4.3. Survival Benefit

Although the frequency of pCR in HR+ tumors is low, the strength of the association of pCR and OS is lower in HR+ subgroups [47]. Breast cancer survival is relatively higher, despite lower pCR following both NET and NAC, in HR+, HER2− patients compared to triple-negative or HER2+ subtypes, indicating more indolent tumor biology. Therefore, unlike the other subtypes of breast cancer, pCR after NET may not be as good a surrogate endpoint for long-term outcomes in patients with HR+, HER2− patients, even in those with cN+ disease [48, 49]. Due to heterogeneity in the existing studies, we could not perform a meta-analysis on OS after NET. However, the studies reporting this outcome indicate no difference in OS between those receiving NET and NAC.

Kantor et al. reported that small-volume residual nodal disease after NET, defined as isolated tumor cells or micrometastases, was not associated with worse survival outcomes than ypN0 patients [35, 46]. They hypothesized that leaving behind a low volume of axillary disease following NET is potentially less important than following NAC, as NET patients have only received a small fraction of their overall endocrine therapy in the preoperative setting [35, 46].

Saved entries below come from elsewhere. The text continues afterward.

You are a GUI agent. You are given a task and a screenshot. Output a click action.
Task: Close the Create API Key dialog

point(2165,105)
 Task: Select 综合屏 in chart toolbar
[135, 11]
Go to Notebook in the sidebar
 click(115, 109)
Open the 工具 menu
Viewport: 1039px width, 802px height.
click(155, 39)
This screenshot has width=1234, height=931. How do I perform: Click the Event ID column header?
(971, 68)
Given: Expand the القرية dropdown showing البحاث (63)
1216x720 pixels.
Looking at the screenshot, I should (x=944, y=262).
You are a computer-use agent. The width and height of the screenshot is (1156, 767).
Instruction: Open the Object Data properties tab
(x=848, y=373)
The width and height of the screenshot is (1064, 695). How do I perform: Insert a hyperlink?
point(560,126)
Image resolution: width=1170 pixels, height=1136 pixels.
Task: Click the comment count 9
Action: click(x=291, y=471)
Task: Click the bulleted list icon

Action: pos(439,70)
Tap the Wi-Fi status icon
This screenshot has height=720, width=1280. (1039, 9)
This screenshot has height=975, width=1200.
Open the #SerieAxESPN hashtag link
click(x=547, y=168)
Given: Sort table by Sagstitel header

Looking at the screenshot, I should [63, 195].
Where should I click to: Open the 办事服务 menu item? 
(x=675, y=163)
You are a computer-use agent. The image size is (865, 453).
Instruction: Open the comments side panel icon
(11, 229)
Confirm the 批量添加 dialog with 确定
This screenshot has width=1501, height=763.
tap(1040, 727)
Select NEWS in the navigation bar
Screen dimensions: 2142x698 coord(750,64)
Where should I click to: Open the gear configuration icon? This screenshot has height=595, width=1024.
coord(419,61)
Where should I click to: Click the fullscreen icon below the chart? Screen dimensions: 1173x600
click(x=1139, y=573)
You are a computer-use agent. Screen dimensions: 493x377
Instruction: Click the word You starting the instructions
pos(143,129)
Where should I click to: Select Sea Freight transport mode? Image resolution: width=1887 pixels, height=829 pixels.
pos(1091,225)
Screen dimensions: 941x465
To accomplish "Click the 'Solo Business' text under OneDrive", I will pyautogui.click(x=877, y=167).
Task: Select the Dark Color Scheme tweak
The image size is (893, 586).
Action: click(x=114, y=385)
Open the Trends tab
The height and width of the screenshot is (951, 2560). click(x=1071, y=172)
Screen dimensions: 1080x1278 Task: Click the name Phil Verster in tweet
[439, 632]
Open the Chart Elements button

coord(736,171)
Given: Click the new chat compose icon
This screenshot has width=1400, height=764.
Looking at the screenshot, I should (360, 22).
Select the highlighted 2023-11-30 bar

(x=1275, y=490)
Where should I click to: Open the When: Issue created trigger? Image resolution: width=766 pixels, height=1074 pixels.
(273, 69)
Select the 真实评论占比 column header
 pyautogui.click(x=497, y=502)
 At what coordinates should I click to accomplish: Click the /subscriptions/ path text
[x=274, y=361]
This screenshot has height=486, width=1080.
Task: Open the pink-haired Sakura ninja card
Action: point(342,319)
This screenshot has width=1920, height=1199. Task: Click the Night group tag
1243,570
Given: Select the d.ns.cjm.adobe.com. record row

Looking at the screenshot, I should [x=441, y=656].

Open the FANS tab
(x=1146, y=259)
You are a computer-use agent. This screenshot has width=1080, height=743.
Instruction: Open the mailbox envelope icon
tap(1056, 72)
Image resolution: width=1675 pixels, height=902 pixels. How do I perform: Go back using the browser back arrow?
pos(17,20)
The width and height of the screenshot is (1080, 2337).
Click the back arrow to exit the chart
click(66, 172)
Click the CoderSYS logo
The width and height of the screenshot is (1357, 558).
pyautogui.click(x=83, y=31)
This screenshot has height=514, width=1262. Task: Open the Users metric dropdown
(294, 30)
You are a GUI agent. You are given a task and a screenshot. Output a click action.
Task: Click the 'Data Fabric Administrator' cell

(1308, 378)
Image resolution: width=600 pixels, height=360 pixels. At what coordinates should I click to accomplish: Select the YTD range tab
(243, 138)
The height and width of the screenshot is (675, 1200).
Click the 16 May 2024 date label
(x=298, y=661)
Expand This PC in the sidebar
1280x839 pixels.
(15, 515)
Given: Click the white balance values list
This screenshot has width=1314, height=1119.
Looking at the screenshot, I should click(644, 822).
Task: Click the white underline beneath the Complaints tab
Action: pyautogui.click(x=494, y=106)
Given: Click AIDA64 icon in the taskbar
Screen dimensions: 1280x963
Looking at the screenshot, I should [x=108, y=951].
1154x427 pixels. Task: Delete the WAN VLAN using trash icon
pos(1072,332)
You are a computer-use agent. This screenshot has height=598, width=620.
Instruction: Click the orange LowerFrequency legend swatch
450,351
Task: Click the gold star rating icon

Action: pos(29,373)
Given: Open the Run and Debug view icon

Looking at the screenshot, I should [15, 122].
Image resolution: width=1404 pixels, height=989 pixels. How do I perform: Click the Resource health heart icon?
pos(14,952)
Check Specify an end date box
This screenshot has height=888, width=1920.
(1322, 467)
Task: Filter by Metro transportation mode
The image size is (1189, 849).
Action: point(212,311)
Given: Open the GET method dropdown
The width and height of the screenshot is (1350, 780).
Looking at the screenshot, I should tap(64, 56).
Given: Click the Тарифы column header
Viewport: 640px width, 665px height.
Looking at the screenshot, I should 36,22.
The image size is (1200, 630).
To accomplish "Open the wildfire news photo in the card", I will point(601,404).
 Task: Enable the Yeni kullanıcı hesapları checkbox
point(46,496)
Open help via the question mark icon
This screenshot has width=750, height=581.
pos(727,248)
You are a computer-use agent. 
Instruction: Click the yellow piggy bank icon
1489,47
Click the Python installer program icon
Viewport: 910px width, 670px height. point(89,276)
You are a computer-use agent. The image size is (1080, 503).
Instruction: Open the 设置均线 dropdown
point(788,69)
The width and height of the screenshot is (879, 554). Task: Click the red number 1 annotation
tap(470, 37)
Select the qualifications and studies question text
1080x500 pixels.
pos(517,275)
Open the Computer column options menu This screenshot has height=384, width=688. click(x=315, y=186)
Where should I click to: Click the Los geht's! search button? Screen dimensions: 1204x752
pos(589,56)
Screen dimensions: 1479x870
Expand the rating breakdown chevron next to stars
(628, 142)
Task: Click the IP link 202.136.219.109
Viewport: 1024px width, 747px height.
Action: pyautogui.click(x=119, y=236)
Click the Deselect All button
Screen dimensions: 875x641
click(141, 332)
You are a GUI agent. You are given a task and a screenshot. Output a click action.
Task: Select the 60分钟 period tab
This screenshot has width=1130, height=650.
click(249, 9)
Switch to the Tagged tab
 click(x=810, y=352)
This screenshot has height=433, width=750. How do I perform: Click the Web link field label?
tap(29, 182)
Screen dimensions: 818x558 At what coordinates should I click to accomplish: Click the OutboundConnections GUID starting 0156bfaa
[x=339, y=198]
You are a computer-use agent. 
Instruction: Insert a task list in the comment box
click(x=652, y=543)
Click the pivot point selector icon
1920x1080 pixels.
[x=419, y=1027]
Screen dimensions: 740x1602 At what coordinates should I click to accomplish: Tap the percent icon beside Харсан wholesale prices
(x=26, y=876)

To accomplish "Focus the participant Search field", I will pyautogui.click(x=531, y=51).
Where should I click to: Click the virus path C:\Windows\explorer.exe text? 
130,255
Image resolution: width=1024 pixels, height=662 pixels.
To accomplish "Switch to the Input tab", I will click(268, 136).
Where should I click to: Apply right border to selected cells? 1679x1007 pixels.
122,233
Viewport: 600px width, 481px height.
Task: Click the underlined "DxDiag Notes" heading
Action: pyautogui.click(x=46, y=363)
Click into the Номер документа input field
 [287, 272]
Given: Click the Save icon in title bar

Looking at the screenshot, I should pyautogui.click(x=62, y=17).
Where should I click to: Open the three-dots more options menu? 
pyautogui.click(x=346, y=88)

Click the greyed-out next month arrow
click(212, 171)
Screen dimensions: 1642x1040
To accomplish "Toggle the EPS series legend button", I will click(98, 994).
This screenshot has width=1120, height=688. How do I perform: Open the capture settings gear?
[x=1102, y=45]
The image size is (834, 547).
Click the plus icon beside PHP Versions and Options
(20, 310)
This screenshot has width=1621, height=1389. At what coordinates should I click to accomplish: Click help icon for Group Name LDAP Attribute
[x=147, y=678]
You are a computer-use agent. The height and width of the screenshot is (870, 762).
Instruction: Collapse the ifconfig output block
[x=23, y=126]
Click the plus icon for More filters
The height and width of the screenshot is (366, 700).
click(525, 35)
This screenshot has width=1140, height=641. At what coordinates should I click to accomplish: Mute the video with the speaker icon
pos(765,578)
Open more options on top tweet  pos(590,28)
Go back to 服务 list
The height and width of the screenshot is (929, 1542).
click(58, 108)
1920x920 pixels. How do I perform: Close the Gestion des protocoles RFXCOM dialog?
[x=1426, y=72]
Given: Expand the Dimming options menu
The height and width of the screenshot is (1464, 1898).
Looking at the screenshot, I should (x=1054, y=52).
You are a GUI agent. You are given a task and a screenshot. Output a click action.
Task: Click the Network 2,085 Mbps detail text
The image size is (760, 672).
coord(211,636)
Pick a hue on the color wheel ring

4.4. Strengths and Limitations

Our study-level meta-analysis has several strengths. We used a comprehensive, systematic, unbiased search strategy with relevant databases. This study provides insight into the efficacy of NET for cN+, HR+, HER2− breast cancer; however, it has several limitations. First, our study could analyze node pCR and ALND rates as efficacy measures, which are not likely the most important outcomes that should drive surgical decision-making; additional clinical trials evaluating the correlation between NET, axillary response, and survival outcomes are necessary to provide these answers. Second, this study is a study-level meta-analysis. Other than the possibility of errors in reporting, the lack of information can severely limit the type of analyses and conclusions. Third, the agents used in NAC and NET regimens were infrequently reported. Therefore, despite our best efforts to reduce cross-trial imbalances by examining subgroups and baseline patient characteristics for the target population, subpopulation imbalances persisted, resulting in an underestimation of cross-trial heterogeneity. Finally, some of the studies in this meta-analysis were retrospective, which may increase the selection bias.